Domani andrò dal signor Martino Lelii, Mart’nuccio il tabaccaio, a comprarmi un quaderno e una matita: proverò a dare forma scritta ai miei sentimenti! Ne ho già accumulata una buona raccolta in questa terra sconosciuta e gentile, dove le donne hanno voci di flauto! (27)

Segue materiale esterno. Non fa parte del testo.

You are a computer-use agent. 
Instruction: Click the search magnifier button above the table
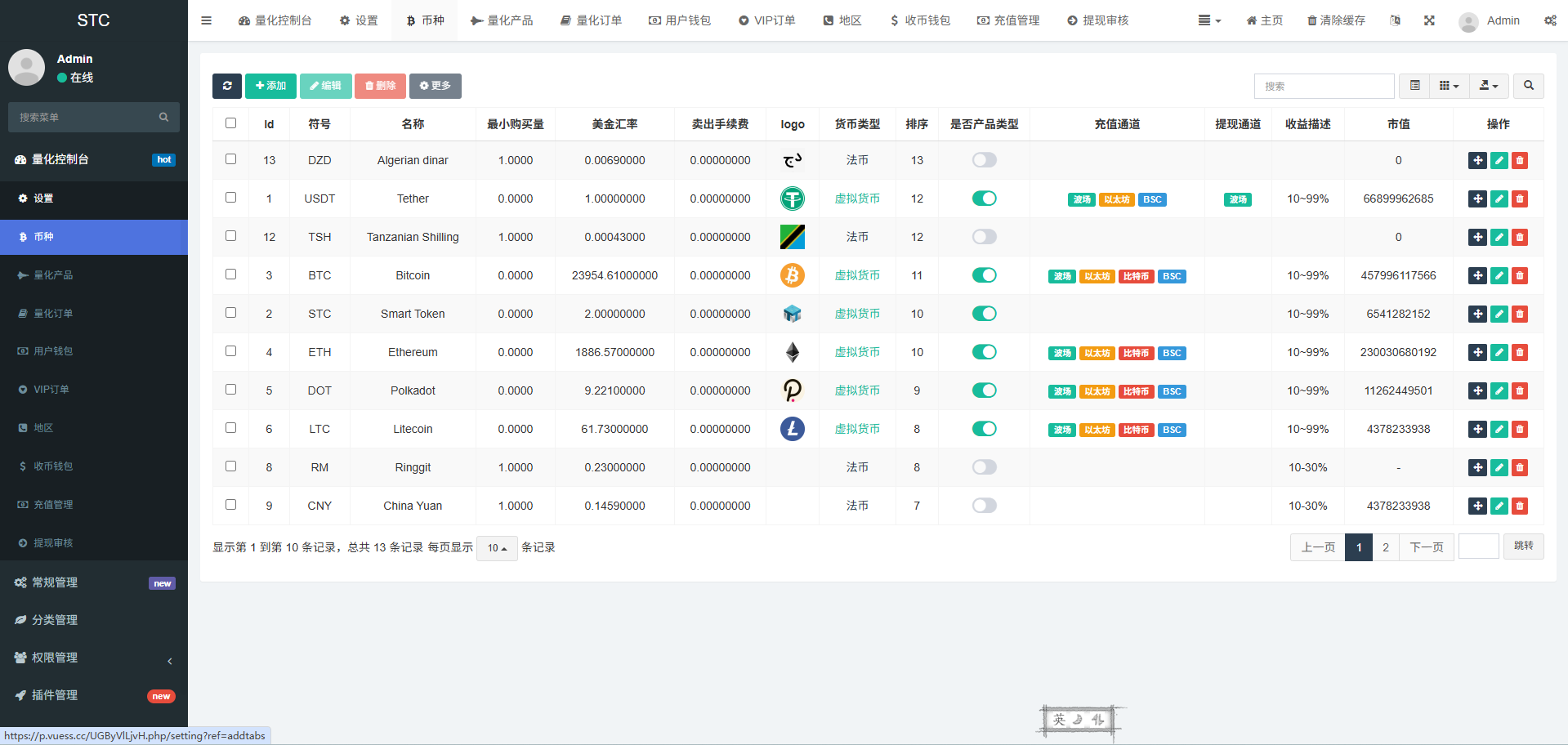coord(1528,86)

Con questo libro Anna Maria Boselli Santoni ha di certo cercato di cristallizzare degli attimi del suo passato personale per renderli eterni. Molti scrittori, più o meno noti, hanno utilizzato la scrittura, cioè la letteratura, come mezzo terapeutico in presenza di stati patologici o di una dolorosa nostalgia dei tempi andati. Tracciare il proprio vissuto sulla carta significa in un certo senso volerlo ripercorrere tante volte quanto si desidera, riattualizzarlo sempre. Così non è un ricordo che si sfuma con il passare dei mesi o degli anni, è una realtà consolidata, un dato di fatto, nel quale ci si può sempre immergersi a fondo. E’ questa –credo di non sbagliare- l’intenzione di Anna Maria Boselli che con questa raffinata scrittura ci apre le porte della sua vita privata: dalla partenza dalla Lombardia con la madre per andare a Nereto per conoscere i futuri consuoceri fino al ritorno a Leno, nella sua città di origine, carica di ogni bene alimentare abruzzese e, soprattutto, di felici sensazioni che rimarranno per sempre con lei.

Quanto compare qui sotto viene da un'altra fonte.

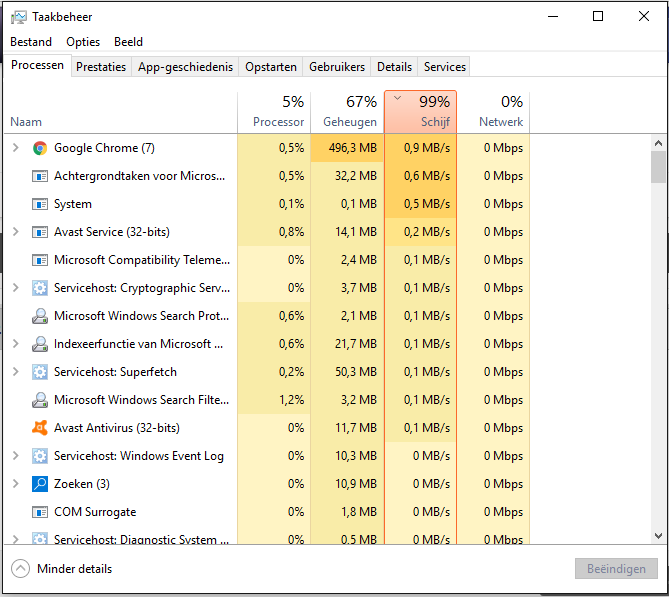Image resolution: width=670 pixels, height=597 pixels.
Task: Switch to the Prestaties tab
Action: pyautogui.click(x=101, y=67)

E in questo lungo viaggio dalla Lombardia a Nereto, in una città della provincia abruzzese, la protagonista respira e vive sulla sua pelle odori e colori mai vissuti prima tanto da portarla a dire: “Sento forte il richiamo della natura, in qualunque ambiente essa si espanda” (15). L’arrivo a Nereto a metà degli anni ’60 è una sorta di ritorno alle origini; lì, infatti, lo scenario che si presenta ai suoi occhi è leggermente regredito da un punto di vista industriale rispetto al nord dal quale ella proviene (questo non viene detto ma al lettore attento è facile individuarlo): “Avverto subito una notevole diversità rispetto al mio ambiente” (19), scrive. E di questo ambiente nuovo, profumato, naturale subito si innamorerà di tutto: “Subito resto affascinata da questo luogo e sento che, alla fine, mi apparterrà come un sogno, per sempre” (16).
Il libro è dedicato a Mammarosa, la suocera conosciuta durante il primo viaggio a Nereto, donna buona e dal dialetto molto marcato. La prima impressione che la protagonista ha di leio è questa: “Una donna picculitta coi capelli brizzolati raccolti in trecce fissate all’insù, una gonna al polpaccio, nera, una sobria camicia di seta color piombo e una parnanza di shantung con le tasche basse e vuote” (18).
Affascinante questo diario di viaggio fatto di incontri, amicizie nate velocemente, sorrisi e momenti di nostalgia, questo appassionato memoriale di Anna Maria Boselli Santoni dove si coniuga la nascita della storia d’amore con il suo Martino al tema del viaggio e alla conoscenza di terre, usi e costumi, modi di fare, cibi e dialetti diversi che risaltano in maniera variopinta da ciascuna pagina del romanzo. E’ un elogio alla semplicità, alla generosità e al grande carattere del popolo abruzzese. Nel viaggio di ritorno verso casa c’è tempo per una pausa a Loreto dove la protagonista viene letteralmente rapita dal misticismo mariano del posto. La Nereto che Anna Maria ha e porta nel cuore non è di certo quella di oggi, ma quella di vari anni fa che la folgorò soprattutto per la grande accoglienza dei parenti di suo futuro marito. Questo libro è anche un curioso documento storico di quell’età ormai perduta in cui la vita di campagna e l’unione familiare, unite all’insegnamento di Cristo, rappresentavano i pilastri fondanti del vivere comune.